PSALM: 131
Rev. Betsy Scheuerman
Scripture: Psalm 131 (NRSV)
O LORD, my heart is not lifted up,
my eyes are not raised too high;
I do not occupy myself with things too great
and too marvelous for me.But I have calmed and quieted my soul,
like a weaned child with its mother;
my soul is like the weaned child that is with me.O Israel, hope in the LORD from this time on and forevermore.
Focusing Quotation:
But I have calmed and quieted my soul, like a weaned child with its mother. My soul is like the weaned child that is with me.
Meditation:
I’ve been feeling anxious. Maybe you know how it is. You are aware of a sea of needs: family issues, whether parents or children or partner; the writing group you skipped, the paperwork you haven’t completed, filing undone, taxes that need work, a bill you forgot to pay on time. There are emails unanswered, letters unwritten, poems not started. Lectures or workshops unattended, books unread. Worries about finances—your own, your children’s, your congregation’s. Medical procedures unscheduled. Exercise regimens neglected. Friends unvisited. And then—as if all those concerns weren’t enough!—problems in state, country, world. Egypt and North Africa in upheaval, you hope for good; social causes you support; crusades to be waged for the environment, for women’s rights, for union workers, for schooling, for health care, for marriage equality, for affordable housing and homes for the homeless, for veterans, for immigrants (with or without documents), for G/L/B/T folks (especially in Uganda); and then, as if all that weren’t enough, the earthquake in New Zealand, wars in Iraq and Afghanistan, conflict elsewhere.

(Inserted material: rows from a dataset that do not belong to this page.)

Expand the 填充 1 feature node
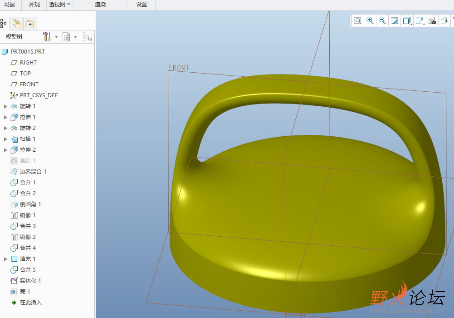(x=5, y=259)
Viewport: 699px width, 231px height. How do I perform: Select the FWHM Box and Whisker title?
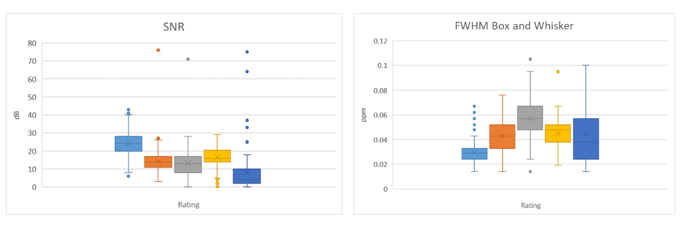(514, 26)
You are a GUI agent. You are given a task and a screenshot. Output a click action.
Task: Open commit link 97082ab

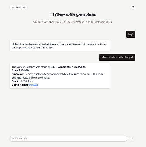33,85
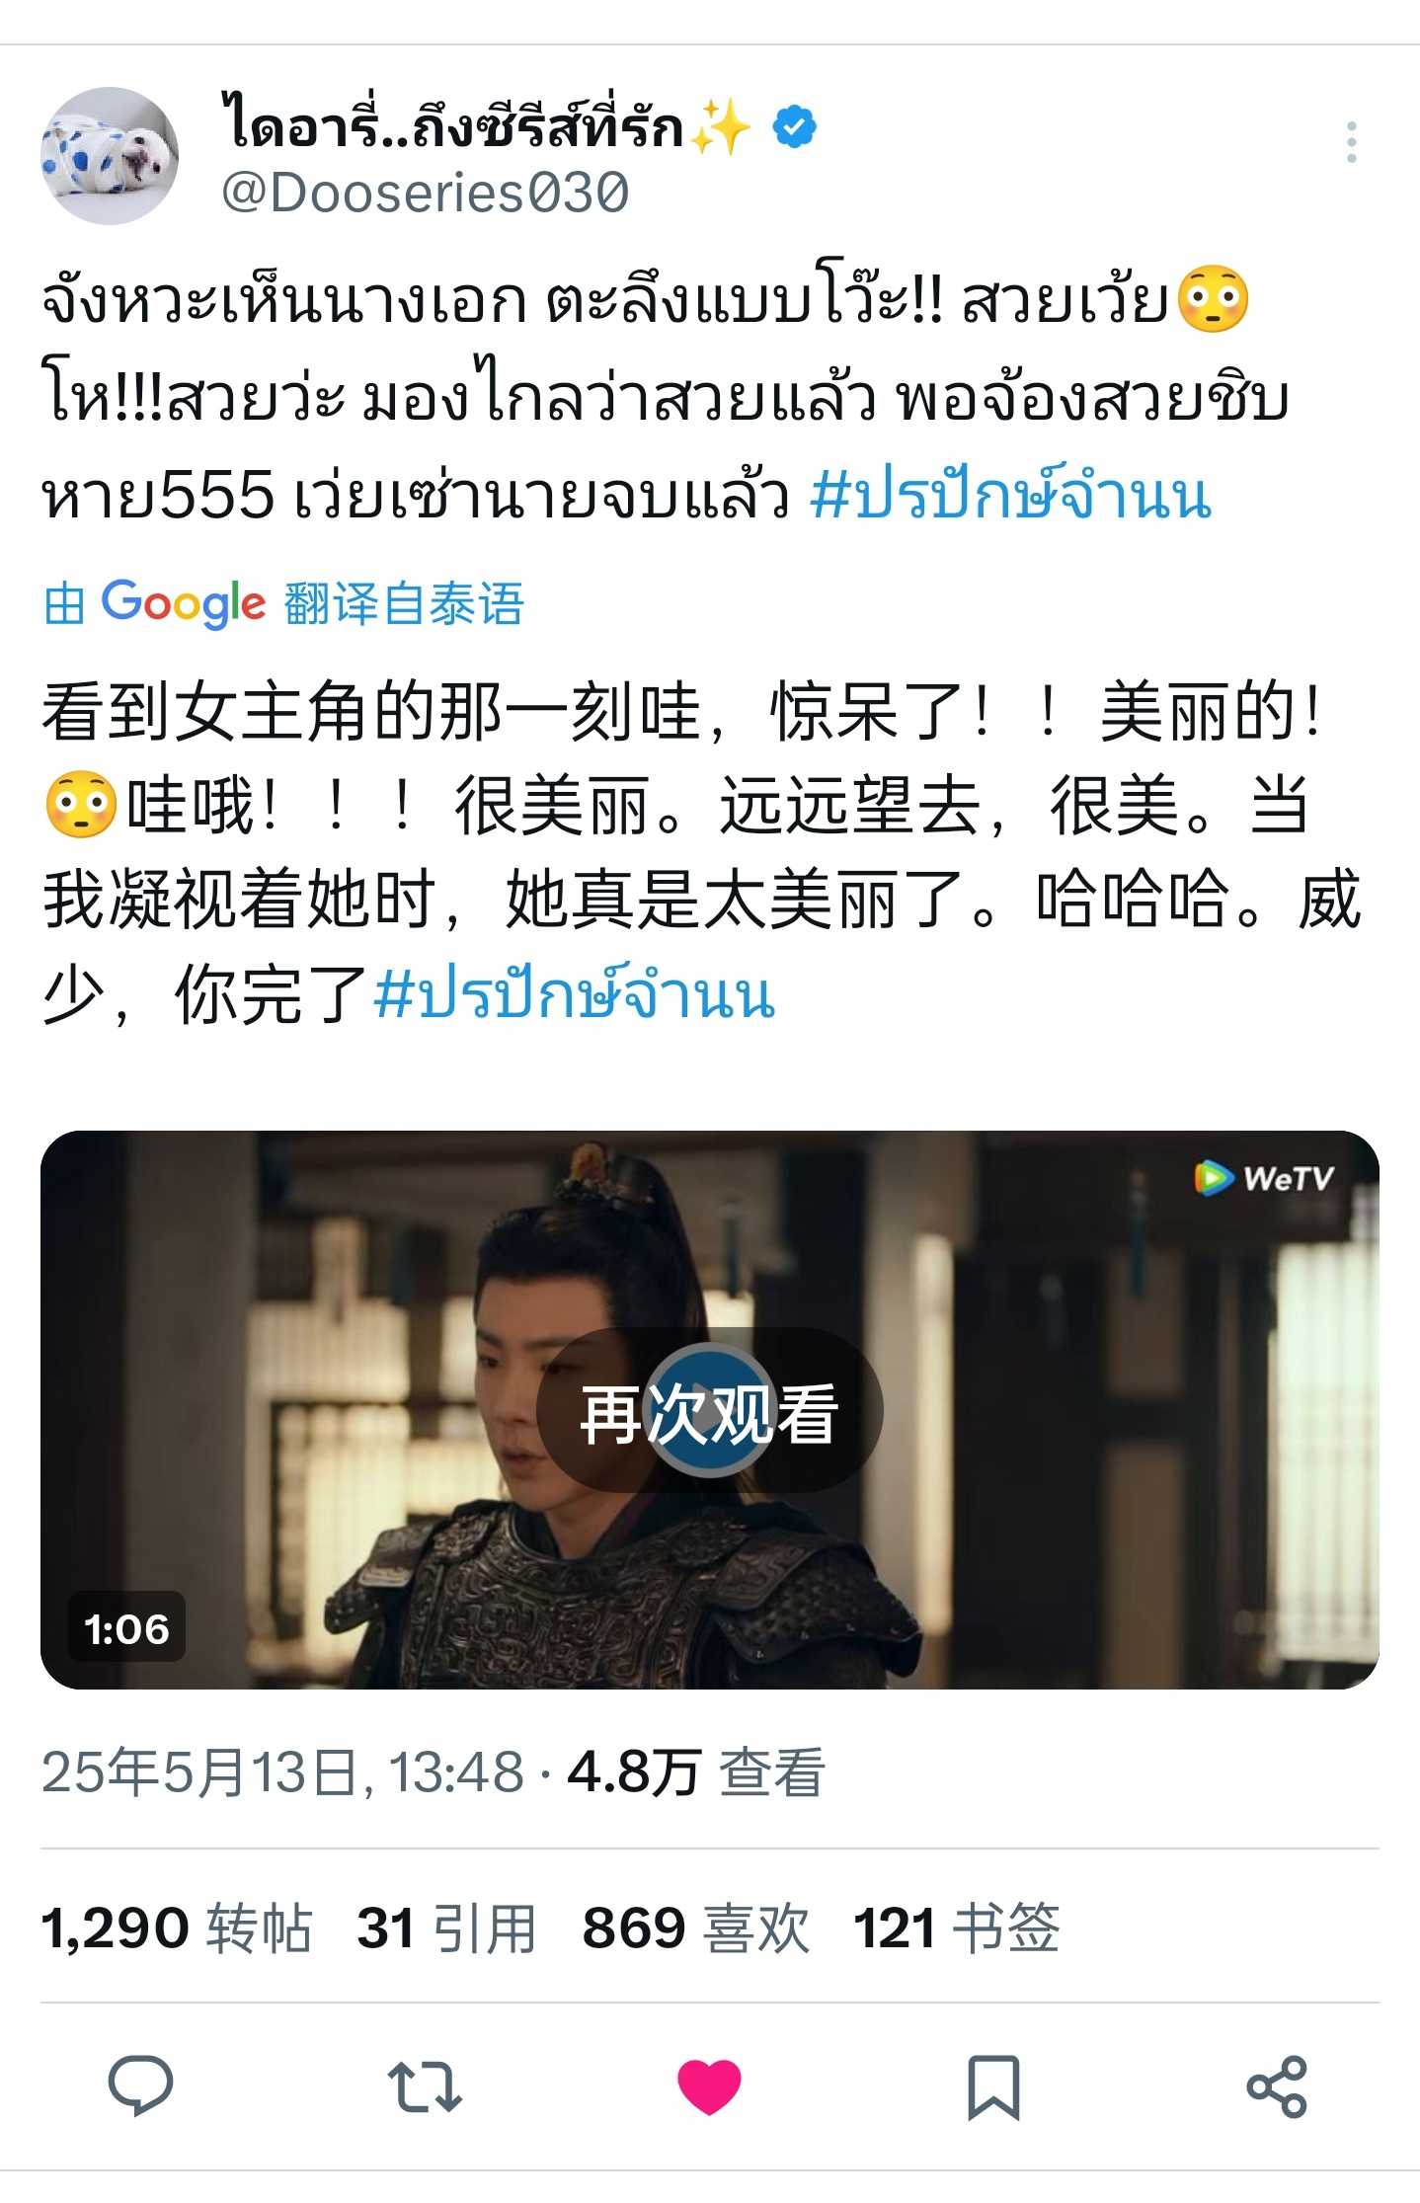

Guilt over what I could or should be doing, and am not.
Then—through one of those serendipitous gifts of the universe, or Grace, or God-- I come across this Psalm that I’ve never before encountered.

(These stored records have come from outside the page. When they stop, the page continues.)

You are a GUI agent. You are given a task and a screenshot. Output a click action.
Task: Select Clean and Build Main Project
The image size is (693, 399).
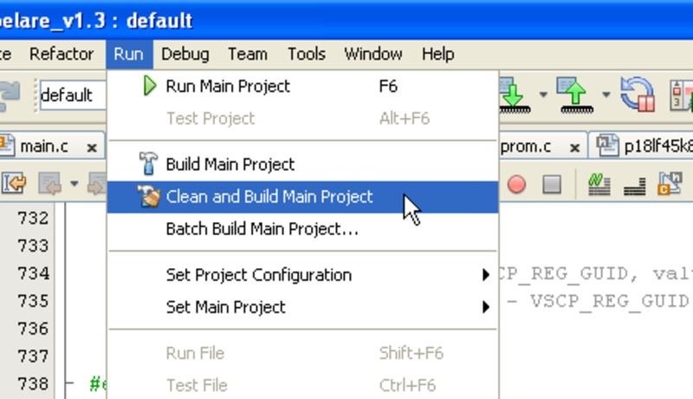click(269, 197)
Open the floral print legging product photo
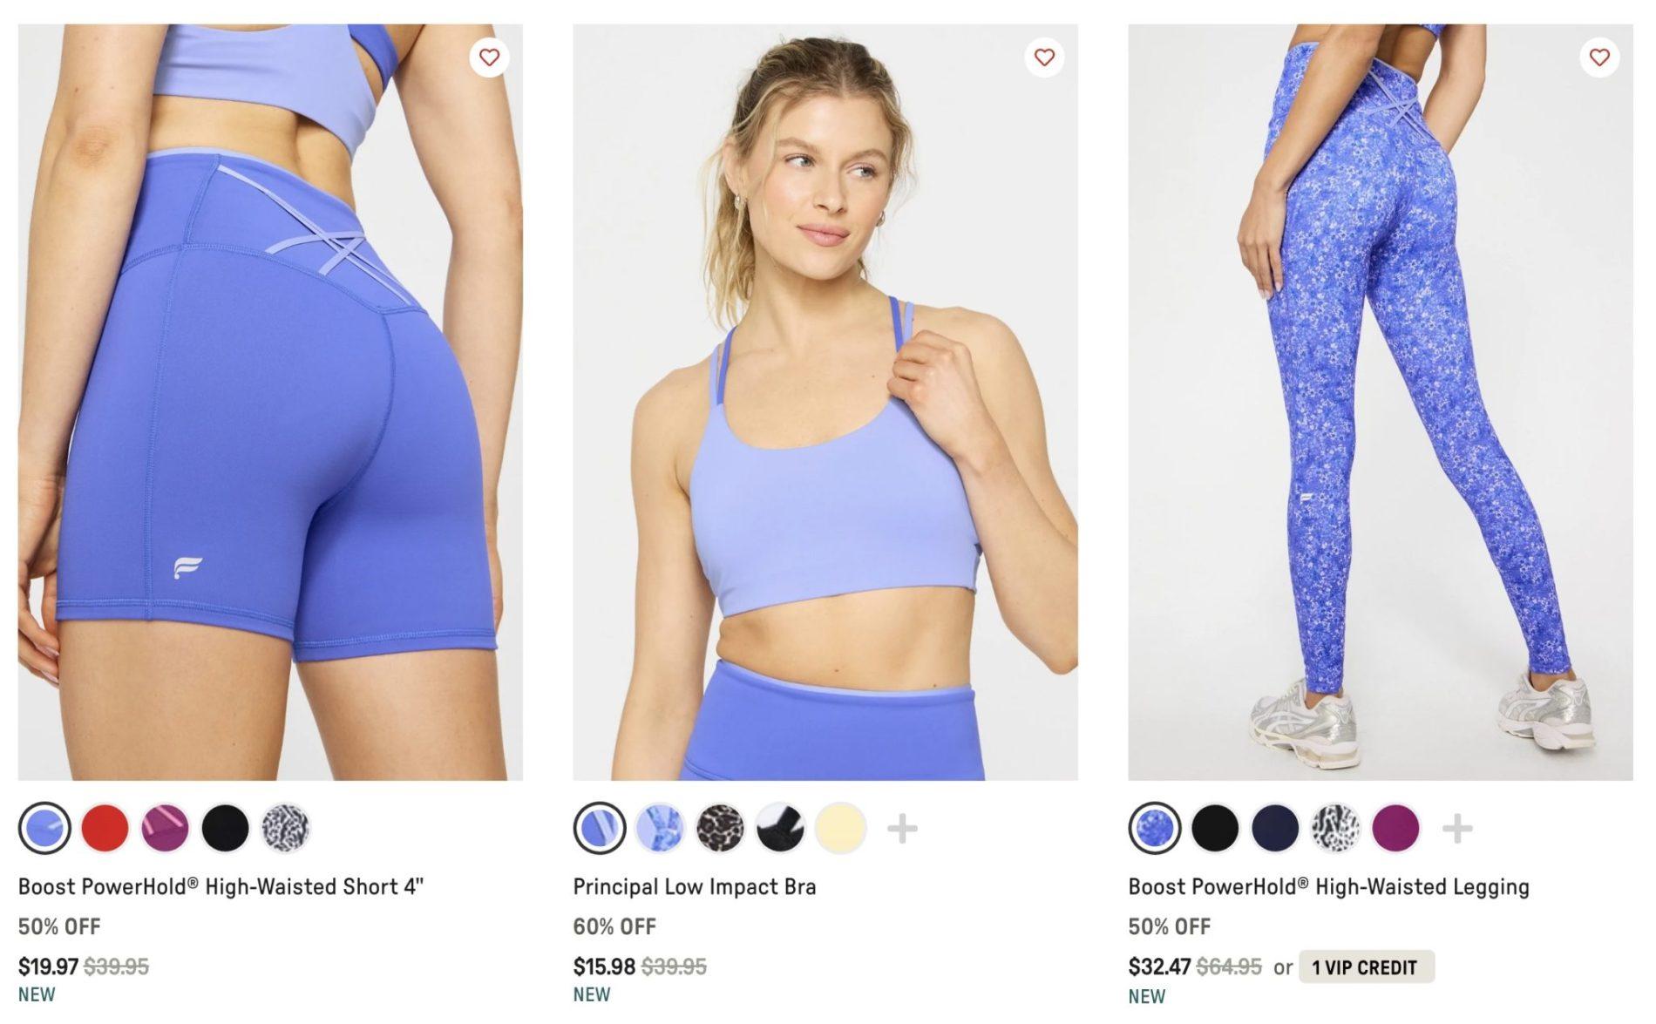 pos(1380,401)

O LOVE, my heart is not lifted up, my eyes are not raised too high; I do not occupy myself with things too great and too marvelous for me.
I don’t have to do everything, take on everything. Sometimes, I do not have to “lift up mine eyes unto the hills.” Sometimes I don’t need to be trying to overcome Pharaoh, or leading people to the Promised Land. Sometimes, I can stop searching for Zion.

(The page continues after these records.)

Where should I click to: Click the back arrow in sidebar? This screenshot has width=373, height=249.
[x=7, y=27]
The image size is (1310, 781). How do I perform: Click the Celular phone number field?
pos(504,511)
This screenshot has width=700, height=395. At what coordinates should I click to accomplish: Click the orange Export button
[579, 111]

Sometimes we need to be reminded: we don’t have to take on “things too great”—at least, not all the time. Sometimes, it is enough to attend to our soul, treat it tenderly, as a child needing soothing. Not with food or a breast, but with gentle care, soft hands, a voice murmering a lullaby. Hush. Sshh. All will be well. You are precious, you are loved. What a strange yet tender image the Psalmist has offered: the Psalmist as mother, soul like the weaned child that is with me.
I imagine a child frightened by that separation coming about from growing older and wiser. Despite the pain of that separation, despite the awareness that total merger into oneness is not longer right or even possible for the child grown beyond infancy, the maternal Presence still comforts. Hush. Sshh. You are precious. You are loved.All shall be well, and all shall be well, and all manner of things shall be well.*
The final verse of the Psalm I translate this way: O People, put your hope in LOVE, from now on and forever.
And thanks to the Psalmist, I, too, have calmed and quieted my soul.
Prayer:
Gentle, Loving God, hold me in Your arms. Soothe me. Remind me to attend to my soul with the same tenderness. O God, let my hope and my strength be in LOVE. Amen.